SET PROBLEM 1:
Format the rows, from the first one through the line containing "Given: Click the WC label", as a numbered list with blank lines left out.

** BEGIN PASSAGE TO READ **

As per the twelve-factor app methodology it is important to store config outwith the program that can be injected in at runtime.
Not only does this keep sensitive information secure such as our passwords and API keys. Additionally it allows us to make us of a single settings.py
file to load either out local or production environments variables.
There are many options for doing this, but the Django community seems to like environs as it comes with additional Django support built-in.
To install it via pip:
python3 -m pip install "environs[django]"==9.5.0
Then add these three lines to the top of yout project/settings.py
file:
from environs import Env
env = Env()
env.read_env()
Database config using environment variables
An example use case is configuring our project to use a SQLite database locally, but a PostgreSQL database in production.
The environs package comes installed with dj-database-url. A package that allows us to set a DATABASE_URL
that is utilised by most PaaS providers.

** END PASSAGE TO READ **
** BEGIN WORKING DATA **

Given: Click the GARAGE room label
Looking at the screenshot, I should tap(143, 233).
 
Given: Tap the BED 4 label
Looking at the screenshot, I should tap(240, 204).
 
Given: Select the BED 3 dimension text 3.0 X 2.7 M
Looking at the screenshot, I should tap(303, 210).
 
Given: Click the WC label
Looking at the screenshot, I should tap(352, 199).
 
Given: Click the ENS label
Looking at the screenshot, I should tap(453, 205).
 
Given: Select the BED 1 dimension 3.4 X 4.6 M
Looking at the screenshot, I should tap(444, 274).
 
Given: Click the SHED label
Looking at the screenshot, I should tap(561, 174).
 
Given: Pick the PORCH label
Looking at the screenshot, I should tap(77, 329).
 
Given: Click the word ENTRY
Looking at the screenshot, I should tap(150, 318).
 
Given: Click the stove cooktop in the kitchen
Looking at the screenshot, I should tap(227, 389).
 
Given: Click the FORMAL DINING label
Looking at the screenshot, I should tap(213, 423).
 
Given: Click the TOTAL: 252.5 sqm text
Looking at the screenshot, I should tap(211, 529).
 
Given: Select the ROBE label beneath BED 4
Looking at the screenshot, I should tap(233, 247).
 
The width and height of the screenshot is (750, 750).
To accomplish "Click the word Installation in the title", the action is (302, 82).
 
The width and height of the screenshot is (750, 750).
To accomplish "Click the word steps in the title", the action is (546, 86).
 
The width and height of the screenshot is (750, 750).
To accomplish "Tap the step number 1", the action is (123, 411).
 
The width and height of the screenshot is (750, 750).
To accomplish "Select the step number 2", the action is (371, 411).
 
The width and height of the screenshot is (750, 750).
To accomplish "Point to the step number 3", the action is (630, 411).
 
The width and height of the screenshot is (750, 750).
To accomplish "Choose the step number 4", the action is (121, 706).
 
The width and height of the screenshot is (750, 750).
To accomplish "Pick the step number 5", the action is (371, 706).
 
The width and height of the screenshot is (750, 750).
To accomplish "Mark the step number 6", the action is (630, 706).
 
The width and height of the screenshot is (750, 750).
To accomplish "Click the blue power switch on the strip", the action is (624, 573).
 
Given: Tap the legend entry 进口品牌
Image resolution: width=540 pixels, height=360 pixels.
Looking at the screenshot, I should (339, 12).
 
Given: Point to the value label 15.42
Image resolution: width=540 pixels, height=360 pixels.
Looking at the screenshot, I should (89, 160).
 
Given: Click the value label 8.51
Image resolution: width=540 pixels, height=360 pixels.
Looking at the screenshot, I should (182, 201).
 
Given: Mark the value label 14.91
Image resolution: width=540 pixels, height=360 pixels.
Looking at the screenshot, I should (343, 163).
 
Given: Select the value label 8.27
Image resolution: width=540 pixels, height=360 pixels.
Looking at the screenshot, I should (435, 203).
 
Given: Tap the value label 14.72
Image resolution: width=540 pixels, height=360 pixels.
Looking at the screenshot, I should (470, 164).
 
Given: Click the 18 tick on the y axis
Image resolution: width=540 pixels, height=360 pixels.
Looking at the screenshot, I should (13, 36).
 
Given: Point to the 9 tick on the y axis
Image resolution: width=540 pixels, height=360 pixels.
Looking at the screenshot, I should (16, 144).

** END WORKING DATA **

SET PROBLEM 2:
Copy out the entire passage on keeping Django configuration in environment variables, word for word.

FINAL RESULT 1:
1. Given: Click the GARAGE room label
2. Looking at the screenshot, I should tap(143, 233).
3. Given: Tap the BED 4 label
4. Looking at the screenshot, I should tap(240, 204).
5. Given: Select the BED 3 dimension text 3.0 X 2.7 M
6. Looking at the screenshot, I should tap(303, 210).
7. Given: Click the WC label

FINAL RESULT 2:
As per the twelve-factor app methodology it is important to store config outwith the program that can be injected in at runtime.
Not only does this keep sensitive information secure such as our passwords and API keys. Additionally it allows us to make us of a single settings.py
file to load either out local or production environments variables.
There are many options for doing this, but the Django community seems to like environs as it comes with additional Django support built-in.
To install it via pip:
python3 -m pip install "environs[django]"==9.5.0
Then add these three lines to the top of yout project/settings.py
file:
from environs import Env
env = Env()
env.read_env()
Database config using environment variables
An example use case is configuring our project to use a SQLite database locally, but a PostgreSQL database in production.
The environs package comes installed with dj-database-url. A package that allows us to set a DATABASE_URL
that is utilised by most PaaS providers.